- Information supplied

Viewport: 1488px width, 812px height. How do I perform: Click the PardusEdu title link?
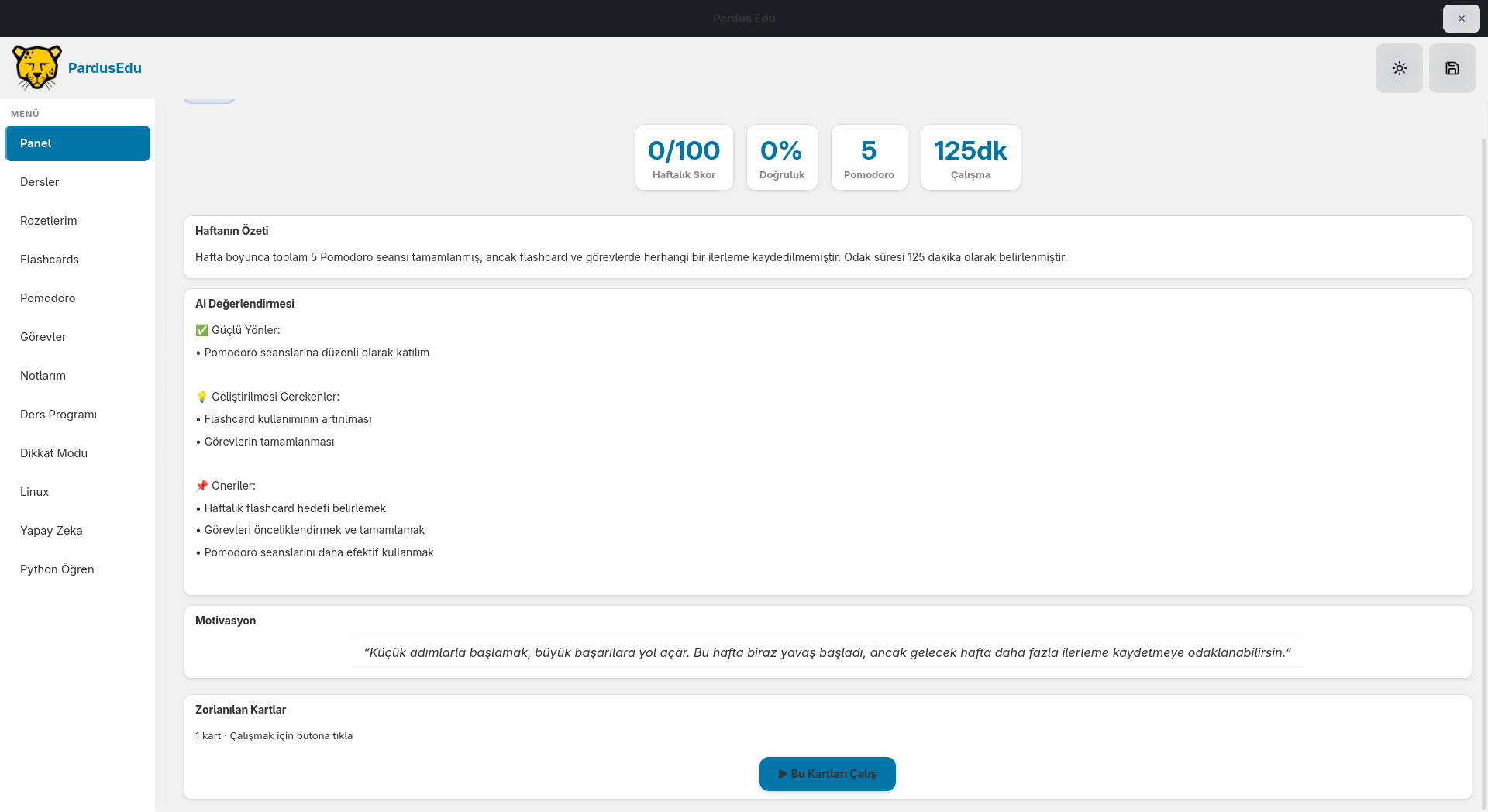point(105,68)
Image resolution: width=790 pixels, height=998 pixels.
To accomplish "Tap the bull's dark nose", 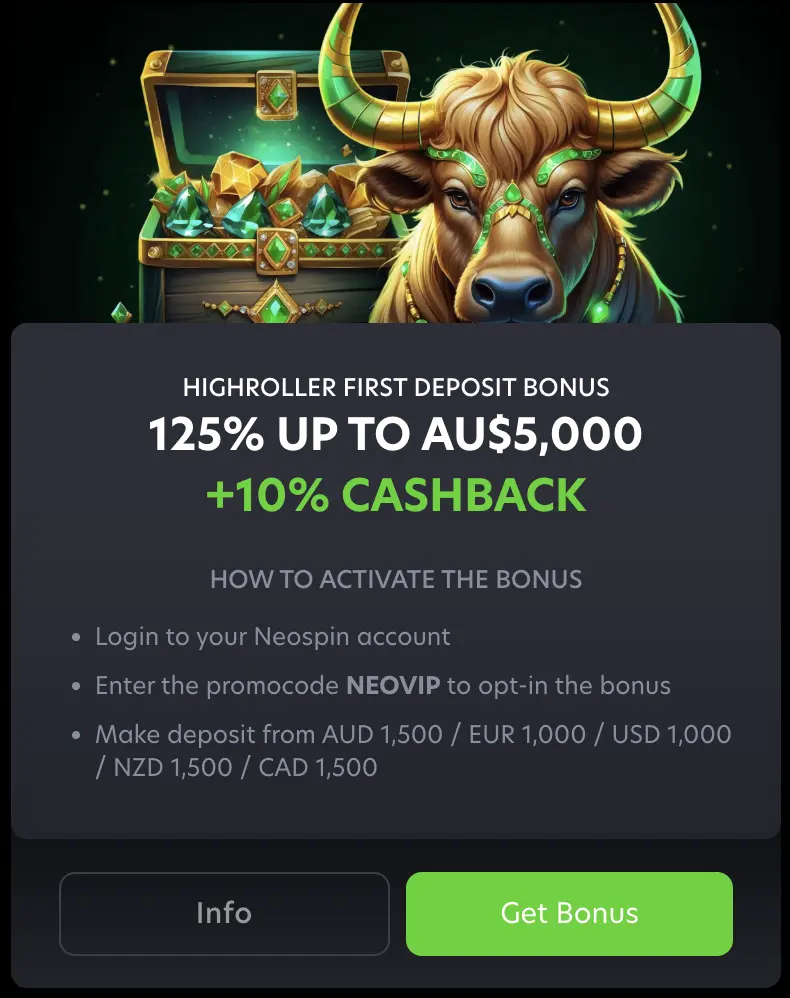I will 512,292.
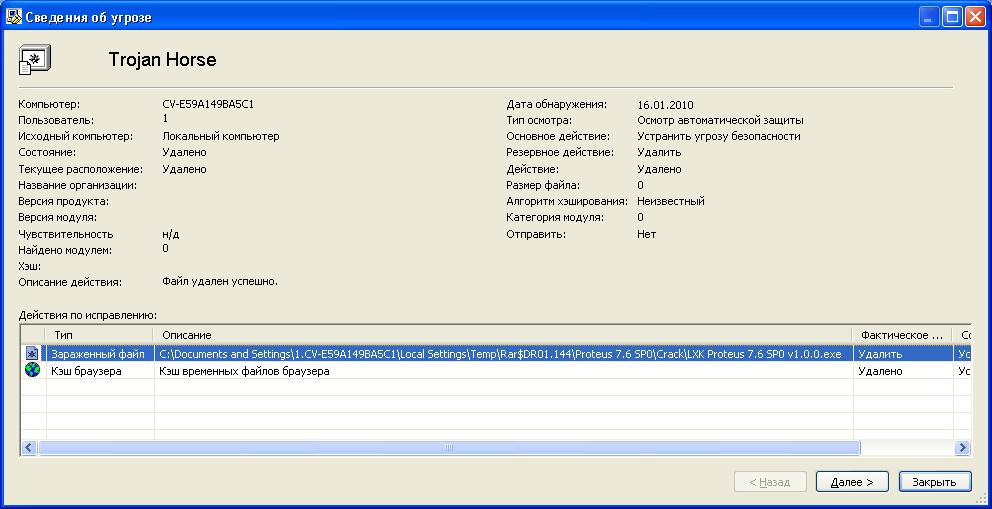This screenshot has height=509, width=992.
Task: Click the Trojan Horse threat icon
Action: pos(35,60)
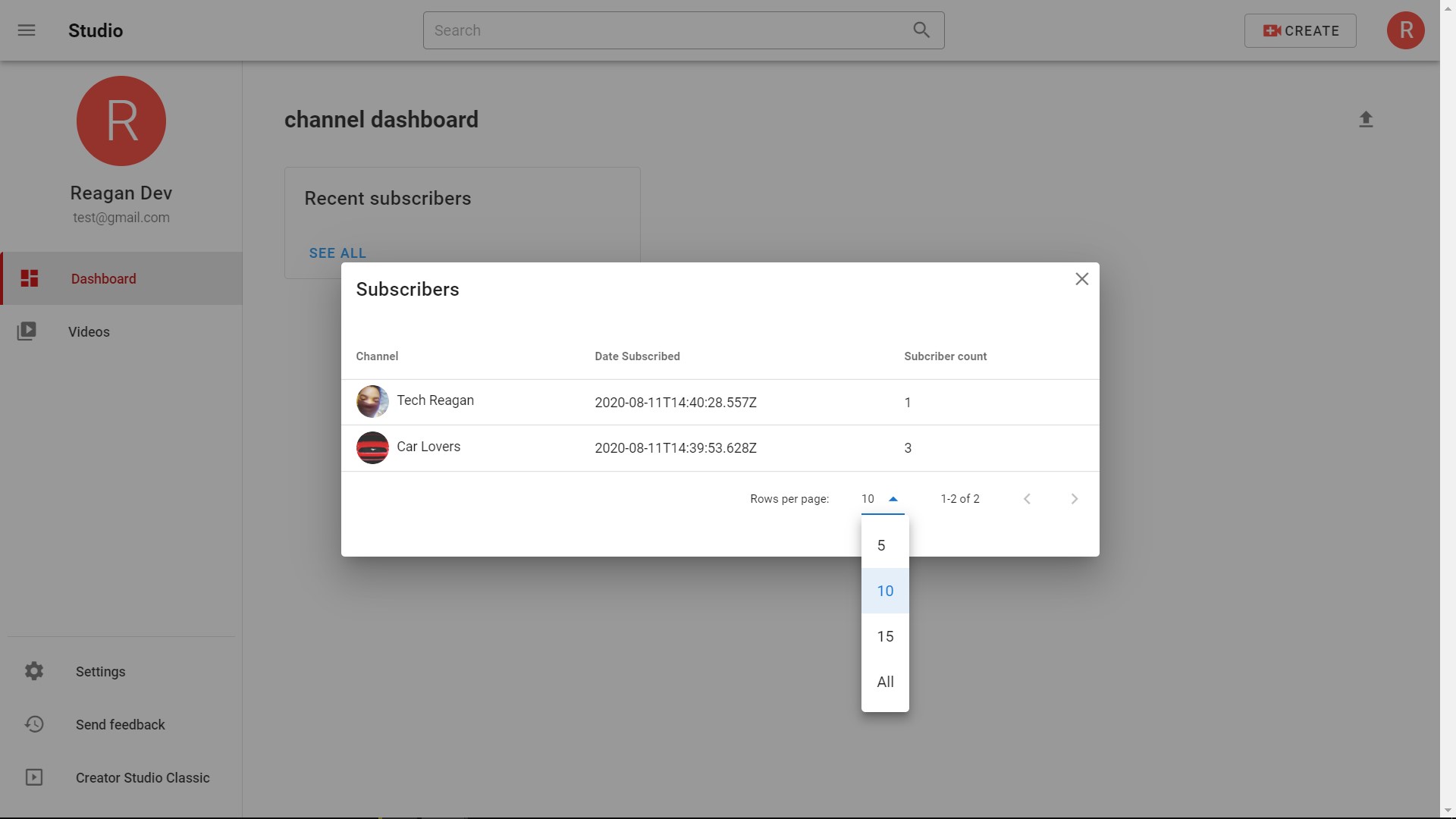Screen dimensions: 1456x819
Task: Select All rows per page
Action: point(884,682)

- What is needed
Rewrite the lines from the start of the records through the line containing "point(105,68)", both included, replacing "title" with "heading" and keeping everything else the same. Leave the pictures out of your answer.

- Reply to the exercise
Viewport: 1488px width, 812px height. How do I perform: Click the PardusEdu heading link?
point(105,68)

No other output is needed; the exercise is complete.